Welcome to elementary’s documentation!

Generic differentiable accelerator elements modeling in JAX. Single particle hamiltonian function:

\begin{eqnarray} & H(q_x, q_y, q_s, p_x, p_y, p_s; s) = \frac{p_s}{\beta} - t(s)(q_x p_y - q_y p_x) - (1 + h(s) q_x) \left(\sqrt{P_s^2 - P_x^2 - P_y^2 - \frac{1}{\beta^2 \gamma^2}} + a_s(q_x, q_y, q_s; s)\right) \\ & \\ & P_s = p_s + 1/\beta - \varphi(q_x, q_y, q_s; s) \\ & P_x = p_x - a_x(q_x, q_y, q_s; s) \\ & P_y = p_y - a_y(q_x, q_y, q_s; s) \end{eqnarray}

where \(\beta\) and \(\gamma\) are the relativistic factors, \(h(s)\) is the reference trajectory curvature and \(t(s)\) is the reference trajectory torsion, \(a_x(q_x, q_y, q_s; s)\), \(a_y(q_x, q_y, q_s; s)\) and \(a_s(q_x, q_y, q_s; s)\) are the scaled vector potential components, and \(\varphi(q_x, q_y, q_s; s)\) is the scaled scalar potential. Additionaly, longitudinal coordinate and momentum are given by:

\begin{eqnarray} & q_s = \frac{s}{\beta} - c t \\ & p_s = \frac{E}{c P} - \frac{1}{\beta} \end{eqnarray}

Common predefined elements are available or you can create your own by specifying scaled potentials and reference trajectory parameters (curvature and torsion). All but vector potentials arguments are optional for hamiltonian and element construction. Vector and scalar potentials are assumed to have matching signatures.

(Entries on target coordinates)
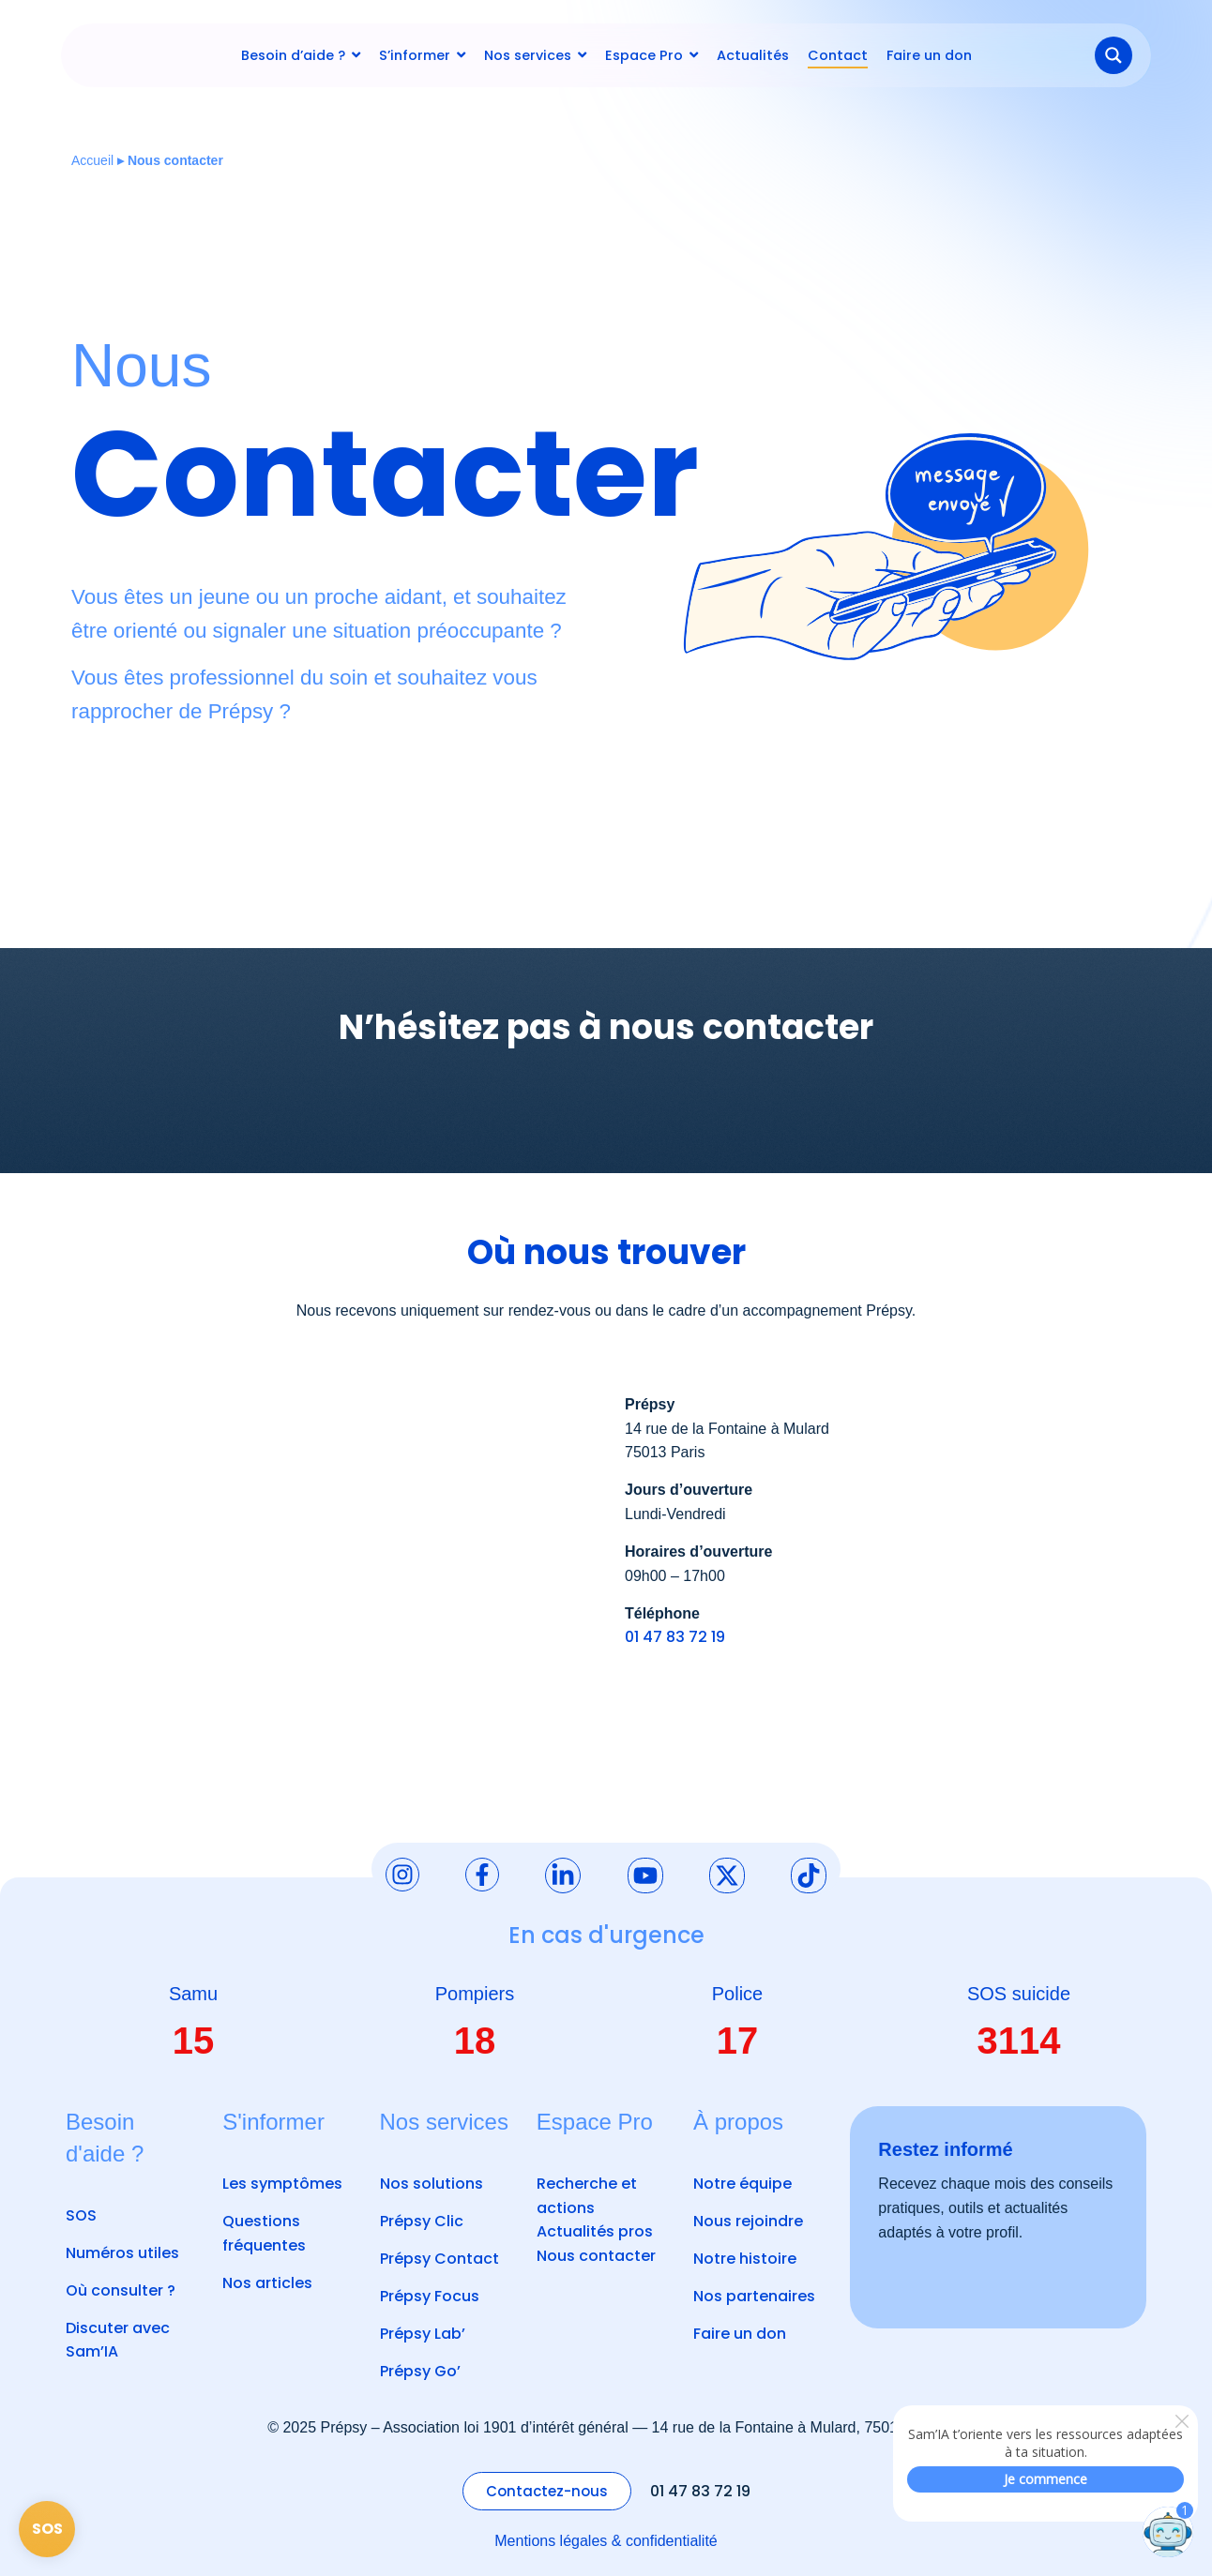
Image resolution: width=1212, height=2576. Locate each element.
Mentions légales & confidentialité (605, 2541)
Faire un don (739, 2333)
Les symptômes (282, 2183)
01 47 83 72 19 (675, 1637)
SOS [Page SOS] (47, 2528)
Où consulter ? (120, 2290)
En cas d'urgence (606, 1935)
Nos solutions (431, 2183)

» Task instructions
(a) According to the elementary documentation page, what does h(s) represent?
(b) Extend the elementary documentation page on accelerator modeling in JAX, picking up right after its last sentence about potentials having matching signatures.

» Outputs by task
(a) The reference trajectory curvature.

(b)
def vector(qs:Array, s:Array, *args:Array) -> tuple[Array, Array, Array]:
   q_x, q_y, q_s = qs
   ...

def scalar(qs:Array, s:Array, *args:Array) -> Array:
   q_x, q_y, q_s = qs
   ...

This is also the case for curvature and torsion functions. Note, same extra arguments as in vector and scalar functions should be passed.

def curvature(s:Array, *args:Array) -> Array:
   ...

def torsion(s:Array, *args:Array) -> Array:
   ...

The resulting hamiltonian and element signatures are:

def hamiltonian(qs: Array, ps: Array, s: Array, *args: Array) -> Array:
   q_x, q_y, q_s = qs
   p_x, p_y, p_s = ps
   ...

def element(qsps:Array, length:Array, start:Array, *args:Array) -> Array:
   qs, ps = jax.numpy.reshape(qsps, (2, -1))
   q_x, q_y, q_s = qs
   p_x, p_y, p_s = ps
   ...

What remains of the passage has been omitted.